Timing your messages is challenging over long holiday weekends — so email early. Early bird brands that sent messages two days before Valentine’s Day faced 80% less competition in the inbox, SendGrid reports.
Avoid spam complaints by re-engaging — Don’t launch your holiday campaigns before taking stock of both engaged and unengaged recipients. Brands email more during holidays — you don’t want to end up with spam complaints.
Don’t assume that unengaged subscribers will be open the same volume of email as engaged ones. Send a re-engagement email to see who is still interested.
One tactic is to send a slow, constant drip of re-engagement emails long before the holiday — that could tell you the appropriate frequency and volume. In addition, create segments based on the age of the last engagement.
Keep your list well-segmented and up to date — You shouldn’t overreach during holidays — the key is to send engaging content, and live up to your recipient’s mailing expectations.
Create an unsubscribe preference center that allows consumers to decide if they want to opt out completely, or only decrease the frequency or subscribe to specific content.
SendGrid urges you to “have confidence in what you know about your recipients and your content.”
Timing is key — The best practice is to send your holiday emails ahead of the event, SendGrid advises. But most holiday emails are sent on the actual day — for instance, most Labor Day emails went out on Labor Day last year, and it was the same with Cyber Monday.
In fact, SendGrid sent a record 2.9 billion emails on Cyber Monday 2018.
So when should you send? It doesn’t pay to go out too early in the morning, when your email may get buried under other messages. Sending in the evening increases your opening time to almost eight hours. That said, emails with time-sensitive deals should hit before the peak engagement time of 5 p.m. to 6 p.m.
Don’t overstate the obvious — Emails with “Cyber Monday” or “Black Friday” in the subject line performed drastically worse than those without, SendGrid found.
Test more creative lines — like ones that leverage segment-specific interests and purchase behavior — or deliver a compelling value proposition.
Skip the heart emojis on Valentine’s Day — SendGrid says the “holiday is cheesy enough as it is!” Emojis in the subject line depressed engagement around Black Friday and Cyber Monday. If you really must have them, do an A/B test.
Also, remember that emojis do not render the same on every device — on some, they may not render at all. That will make the message look spammy, as will symbols such as %, # and !.
Here are a few more well-timed tips:
Stop telling your customers what to do — that means avoiding words like “NOW” and “!!!!”s in your holiday campaigns.
Test more calls-to-action, using multiple CTAs in one email instead of putting them into separate messages.
Two to three will usually grab the attention of late-minute shoppers.
Hey, it’s a holiday — make your emails feel like a gift, not a burden.

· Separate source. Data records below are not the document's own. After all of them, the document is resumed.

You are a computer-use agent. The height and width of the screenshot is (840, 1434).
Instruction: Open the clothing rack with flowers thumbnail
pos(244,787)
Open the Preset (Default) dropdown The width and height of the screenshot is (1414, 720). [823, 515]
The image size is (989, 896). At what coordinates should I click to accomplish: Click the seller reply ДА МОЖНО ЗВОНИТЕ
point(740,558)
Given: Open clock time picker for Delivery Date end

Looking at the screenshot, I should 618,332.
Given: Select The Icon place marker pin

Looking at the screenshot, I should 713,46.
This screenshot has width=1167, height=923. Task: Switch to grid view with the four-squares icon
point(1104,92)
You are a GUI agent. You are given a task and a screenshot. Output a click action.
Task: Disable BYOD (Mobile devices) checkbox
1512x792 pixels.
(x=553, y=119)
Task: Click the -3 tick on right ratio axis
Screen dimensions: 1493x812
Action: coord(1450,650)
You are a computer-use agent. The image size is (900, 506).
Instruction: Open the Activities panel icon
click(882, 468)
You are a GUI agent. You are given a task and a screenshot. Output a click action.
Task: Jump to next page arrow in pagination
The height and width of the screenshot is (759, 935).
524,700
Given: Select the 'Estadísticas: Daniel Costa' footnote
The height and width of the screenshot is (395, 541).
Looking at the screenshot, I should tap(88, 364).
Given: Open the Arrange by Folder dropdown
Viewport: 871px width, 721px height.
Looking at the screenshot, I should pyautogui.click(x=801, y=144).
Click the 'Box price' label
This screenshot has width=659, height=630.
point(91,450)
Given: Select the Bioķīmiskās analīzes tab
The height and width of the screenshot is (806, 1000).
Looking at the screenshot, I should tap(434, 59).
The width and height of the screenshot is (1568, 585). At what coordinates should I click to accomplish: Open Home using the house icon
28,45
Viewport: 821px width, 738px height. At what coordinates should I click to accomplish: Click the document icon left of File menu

Okay. You’ve put in late nights and weekends getting ready for April, but you’re not done. The second-biggest-spending holiday is right around the corner: Mother’s Day. In general, the same best practices apply.
But remember: Use of discounts in subject lines fell to 6% last year, compared to 15% in 2017. That probably reflects lower engagement.
Subject lines should be four words or less. If you need to say more, use the preview text.